Election 2019: Equalization as political theatre

September 3, 2019

In the budget implementation bill of 2018, the federal government renewed the existing equalization formula through to the year 2024. Not surprisingly, this elicited an immediate outcry from conservatives in Alberta and Saskatchewan, who claim that equalization is an unfair program designed to take hard-earned dollars from their provinces and give them to an undeserving Quebec. Alberta Premier Jason Kenney went so far as to give equalization a place of prominence in his party’s 2019 provincial election platform, alleging that the federal government gave Quebec “a veto over New Brunswick’s effort to revive the Energy East [pipeline] project while providing Quebec a $1.3 billion increase in equalization.”

What Kenney failed to mention was that the increase in Quebec’s share of equalization funding was actually a direct result of the changes to the formula that he signed off on as a cabinet minister from Alberta in the Harper government.

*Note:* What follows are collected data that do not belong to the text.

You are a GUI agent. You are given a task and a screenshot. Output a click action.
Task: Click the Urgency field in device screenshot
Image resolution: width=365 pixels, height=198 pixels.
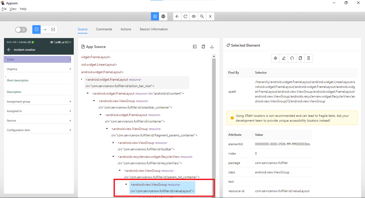tap(37, 69)
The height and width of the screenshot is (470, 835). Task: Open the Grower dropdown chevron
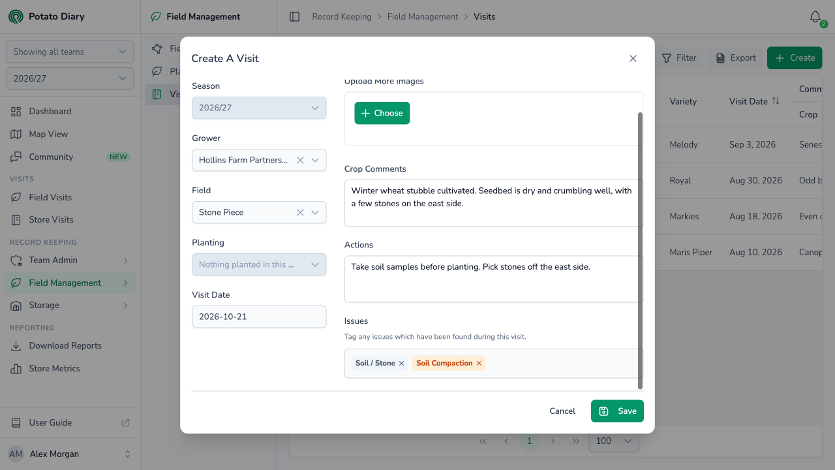315,160
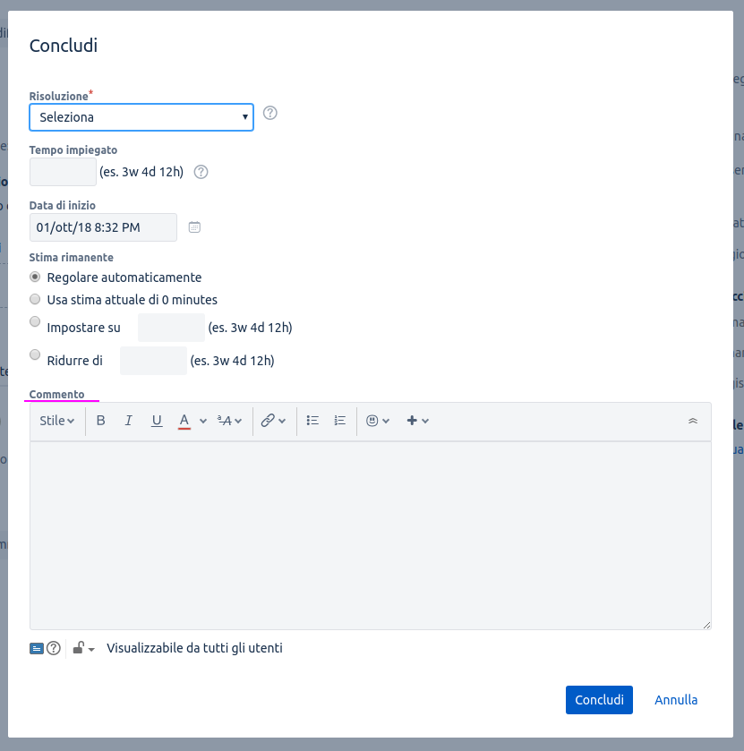Choose the Ridurre di radio option
This screenshot has width=744, height=751.
click(35, 354)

Undaunted by the facts, Kenney’s platform went on to promise that a United Conservative Party government would “hold a referendum on removing equalization from the Constitution Act on October 18, 2021 if substantial progress is not made on construction of a coastal pipeline, and if Trudeau’s Bill C-69 is not repealed.”

Saskatchewan Premier Scott Moe also insists that equalization is fundamentally unfair to his province. Moe’s government has proposed a new formula whereby half of all equalization dollars would simply be handed out on a per capita basis to every province in the country regardless of their fiscal capacity or need. When asked recently if Saskatchewan would follow Kenney’s lead with a referendum of its own, Moe responded that he “would not rule it out,” adding, “if there is an opportunity for that to actually force the federal government into an equalization conversation, I think we would be in favour of that.”

The reality, however, is that these assertions by premiers Kenney and Moe have nothing to do with equalization itself and everything to do with political posturing designed to achieve partisan political outcomes. Equalization is a federal government program designed to fulfil the requirement, entrenched in the Constitution, that Ottawa make “payments to ensure that provincial governments have sufficient revenues to provide reasonably comparable levels of public services and reasonably comparable levels of taxation.” The formula is based on each province’s “fiscal capacity”—how much revenue it would raise if it taxed at the average level of all provinces combined. Those provinces that fall below the national average receive equalization payments to bring them up to the average. Those whose capacity is above the average receive nothing. Because of their natural resource wealth, neither Alberta nor Saskatchewan currently receives equalization payments. This has always made the program an easy target for channelling anti-Ottawa anger on the prairies.

In 2007, Saskatchewan’s NDP government of the day launched a lawsuit over the equalization formula. It did so with unanimous support from the Saskatchewan legislature. A few months later, after Brad Wall became premier, Saskatchewan dropped the suit. When asked why in the legislature, Wall responded that Stephen Harper, then prime minister, had asked him to. Harper was clear that even though “fixing” equalization had been part of his platform in 2006, actually making the changes that Saskatchewan was looking for at the time would have been political suicide.

Current federal Conservative leader Andrew Scheer, like Moe and Kenney, knows this is still the case. Although ranting about equalization plays extremely well in Alberta and Saskatchewan, any actual change to the formula would necessarily hurt Quebec, Atlantic Canada and Manitoba—all areas where the Conservatives need to make gains if they are to have any chance of forming the next government. That means Scheer will not talk about equalization during the federal election, and both Kenney and Moe will certainly follow his lead.

If Scheer and his Conservative Party are asked to form a government in October, all talk of referendums and the unfairness of equalization from Alberta and Saskatchewan will quickly disappear. We can be certain of that, especially given that Scheer has already promised to repeal bills C-48 (the West Coast tanker ban) and C-69 (creating a new impact assessment process for major resource projects) should he win, which is what all the equalization bluster from Kenney and Moe is actually about.

If, however, Justin Trudeau’s Liberal government is re-elected, Kenney will likely proceed with his referendum in 2021 as an expensive piece of political theater, since the likelihood of getting seven out of 10 provinces to sign off on taking equalization out of the Constitution is exactly zero. And with the current formula now in place until 2024, no sitting prime minister is likely to even want to talk about it, much less make moves to change it.

Of course Kenney and Moe know all of this. But they also know that nothing props up conservative political fortunes on the prairies like playing the victim and picking fights in Ottawa and Quebec, and that is ultimately what this is all about.

Ricardo Acuña is Executive Director of the Parkland Institute out of the University of Alberta’s Faculty of Arts.